La loi du 6 février 1992 relative à l'administration territoriale de la République donne naissance aux communautés de communes et aux communautés de villes qui doivent choisir des compétences parmi lesquelles on compte « la construction, l'entretien et le fonctionnement d'équipements culturels et sportifs » .
b) Une intervention plus récente des conseils généraux et des conseils régionaux
Les conseils généraux ont tardé à intervenir dans le domaine du sport même si la loi du 10 août 1871 leur reconnaissait une compétence générale.
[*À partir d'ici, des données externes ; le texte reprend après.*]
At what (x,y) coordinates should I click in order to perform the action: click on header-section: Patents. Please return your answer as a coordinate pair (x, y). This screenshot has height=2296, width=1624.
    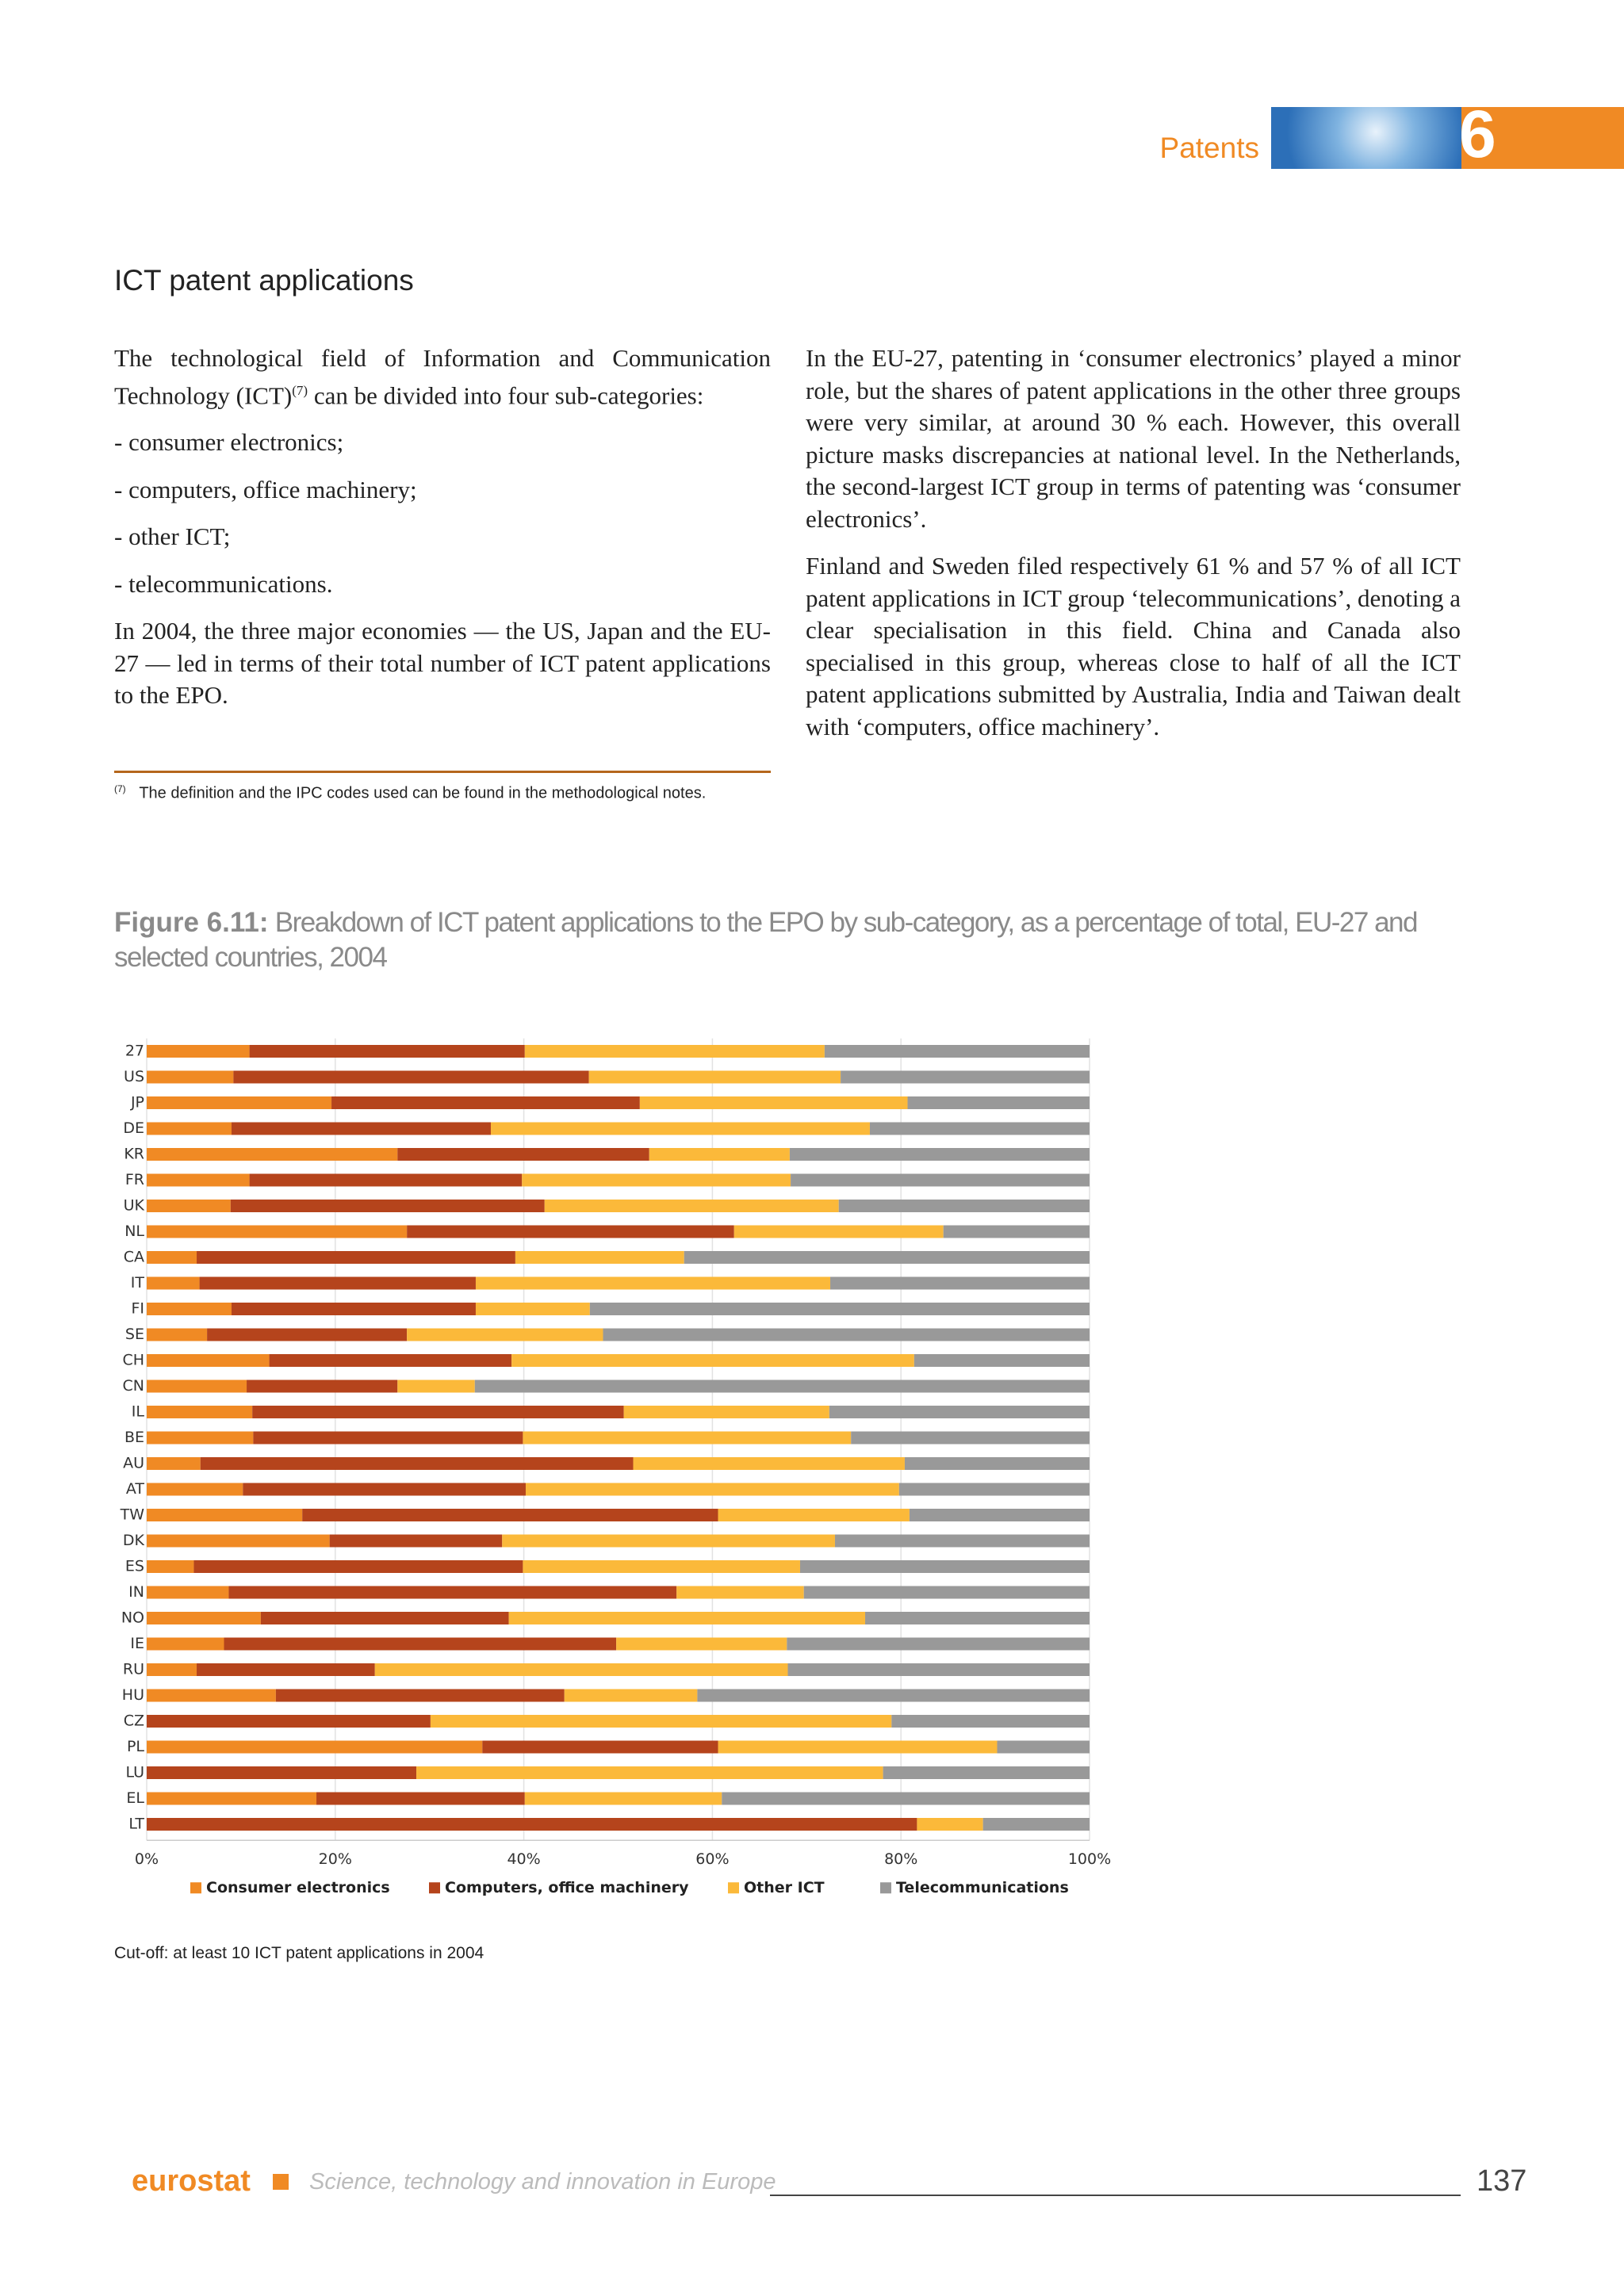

Il faut attendre les lois de décentralisation pour qu'ils se dotent de services des sports départementaux, même s'ils pouvaient déjà financer des équipements sportifs, tant en investissement qu'en fonctionnement.
De la même manière, les conseils régionaux après 1986 se dotent de services et développent des actions dans le domaine du sport au travers de subventions au mouvement sportif, aux clubs, aux événements et à la construction d'équipements.
2. Une compétence reconnue par les lois de décentralisation
a) Une intervention qui trouvait sa source dans la clause de compétence générale reconnue à l'ensemble des collectivités territoriales
L'intervention des communes dans les politiques sportives repose sur la clause de compétence générale définie à l'article L. 2121-29 du code général des collectivités territoriales ( « le conseil municipal règle par ses délibérations les affaires de la commune ») .
Le même principe valait jusqu'à 2010 pour les conseils généraux (article L. 3211-1 du même code) issu de l'article 23 de la loi du 2 mars 1982 et pour les conseils régionaux (article L. 4221-1 du même code) issu de l'article 23 de la loi du 6 janvier 1986.
b) Une « compétence partagée » depuis la loi n° 2010-1563 du 16 décembre 2010
La loi n° 2010-1563 du 16 décembre 2010, qui a modifié l'article L. 1111-4 du code général des collectivités territoriales, prévoyait de supprimer la clause de compétence générale, à l'exception de trois domaines dans lesquels la compétence est partagée. Le sport fait partie de ces exceptions : « les compétences attribuées par la loi aux collectivités territoriales le sont à titre exclusif. Toutefois, la loi peut, à titre exceptionnel, prévoir qu'une compétence est partagée entre plusieurs catégories de collectivités territoriales. Les compétences en matière de tourisme, de culture et de sport sont partagées entre les communes, les départements et les régions » .
On est donc passé d'une clause de compétence générale à une compétence générale sur le sport et les subventions peuvent être accordées sans limitation de cumul . Cette situation est conforme au principe de libre administration des collectivités mais elle rend difficile la lisibilité et l'évaluation de leur action. C'est pourquoi le législateur de 2010 prévoyait la possibilité pour les départements et les régions de réaliser des schémas d'organisation des compétences et de mutualisation des services permettant de fixer les délégations de compétences réciproques, d'organiser les interventions financières et de prévoir les conditions d'organisation et de mutualisation des services.
Par ailleurs, la loi n° 2010-1563 a également créé les métropoles en prévoyant qu'elles exercent des compétences en lieu et place des communes membres voire du département.
* 64 « Le sport et les collectivités territoriales », Patrick Bayeux, PUF.
* 65 Les données historiques présentées dans le présent rapport sont extraites de l'ouvrage précité de M. Patrick Bayeux.